Hotnog D, Mihăilă M, Lancu IV, et al. Resveratrol modulates apoptosis in 5-fluorouracyl treated colon cancer cell lines. Roum Arch Microbiol Immunol. 2013 Oct-Dec; 72(4):255-64 [PubMed] Related Publications
Since cancer is a cellular disease, it is essential to identify the development stages and use the information in the prediction, prevention, early detection and design of drug targets. Colon cancer represents a malignancy with high incidence and mortality throughout the world, its etiology involving many genetic, immunological and biochemical factors. 5-fluorouracyl (5-FU) is one of the most effective anti-cancer agents used in the treatment of colorectal cancers, but tumor chemoresistance is a major limiting factor of its use. In order to choose the most effective chemotherapeutic doses of 5-FU, and thereby diminish the side-effects, we tried to modulate the anticancer properties of 5-FU by adding dietary natural compounds. The study focused on the role of natural compounds as resveratrol (RSV) in sensitization of LoVo human colon adenocarcinoma cell line to 5-FU action. Real-time cell analysis (RTCA) by xCELLigence System was used to continuously monitor the cytotoxic effects of drug treatments on LoVo cells. RTCA allowed us to choose the proper concentrations for further end-point assays, such as flow-cytometry techniques used for the evaluation of apoptotic events, progression through cell cycle phases or nuclear antigen expression of compound-treated LoVo cells.
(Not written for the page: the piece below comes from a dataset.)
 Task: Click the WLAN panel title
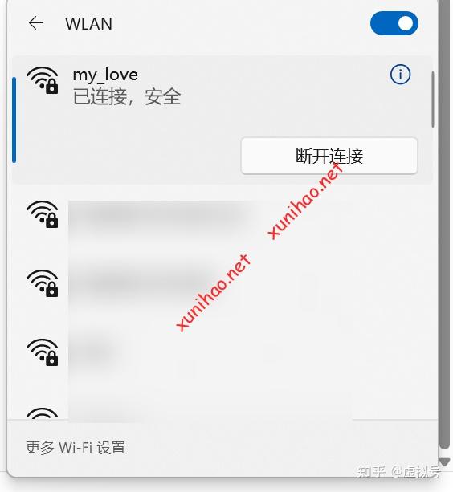pos(88,24)
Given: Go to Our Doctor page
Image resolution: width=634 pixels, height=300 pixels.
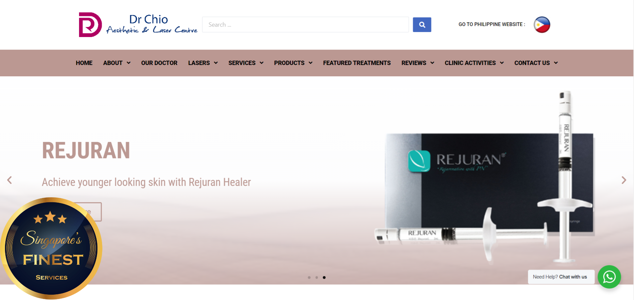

Data obtained showed additional effects of RSV to 5-FU treatments on the increase ofapoptotic events, and suggested alternative approaches to obtain a stronger antitumor response, and diminished side-effects when low concentrations of anti-cancer drugs are used. Modulation of the mechanisms of programmed cell death process seem to be of great importance for malignant transformation, and therefore for anti-cancer therapeutic approaches.